任务说明 1 =
把记录中从含有“This screenshot has”的那一行到含有“click(947, 118)”的那一行原样重复一遍,首尾两行都要包括在内。

节选内容 =
————————

问题:
这几天工作遇到了一个问题。千万级别的表,每秒钟产生很多数据,select count(id) from table where flag = 1 and create_time < 2023.11.07;分区表,range级别,已经是走create_time列上的索引,flag的值只有0,1。厂商业务卡死在这条sql语句。有什么办法还能再通过什么手段优化吗。大家不妨想一想。
初看已经走索引,range级别好像已经够优秀了,但是执行计划产生了回表,看查找的列不是select *。很好我们可以通过创建联合索引避免回表。
create index inx_caf on table(create_time,flag);
实验1(name的索引选择性还不错),验证具体有没有优化:
-- 创建结构相似的表
create table lian(id int primary key,name varchar(10),flag varchar(10),unique key inx_name(name),key inx_flag(flag)
)
-- 创建存储过程,插入flag分别为0,1的数据
delimiter $$ # 定义结束符
drop procedure if exists addTestData; # 存储过程名叫:addTestData
create procedure addTestData()
begin
declare number int;
set number = 20001;
while number <= 30000 #插入N条数据
do
insert into lian
values(null,number+'1',0); # 为了区分姓名,我们加上后缀
set number = number + 1;
end
while;
end $$;
select count(*) from lian;
select count(*) from lian where flag = 0;
select count(*) from lian where flag = 1;
已知:现在表中name列和flag列分别有单列索引,我们按找卡死的sql语句运行。

————————

任务说明 2 =
照抄上面这段关于 SQL 查询优化的节选内容,从“create index inx_caf”一直到“key inx_name(name),key inx_flag(flag)”,一字不改。

待处理数据 =
————————

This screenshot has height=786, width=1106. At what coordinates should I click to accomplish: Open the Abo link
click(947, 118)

————————

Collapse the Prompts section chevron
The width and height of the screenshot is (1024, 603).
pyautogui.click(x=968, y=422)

————————

书面解答 1 =
This screenshot has height=786, width=1106. At what coordinates should I click to accomplish: Open the Abo link
click(947, 118)

书面解答 2 =
create index inx_caf on table(create_time,flag);
实验1(name的索引选择性还不错),验证具体有没有优化:
-- 创建结构相似的表
create table lian(id int primary key,name varchar(10),flag varchar(10),unique key inx_name(name),key inx_flag(flag)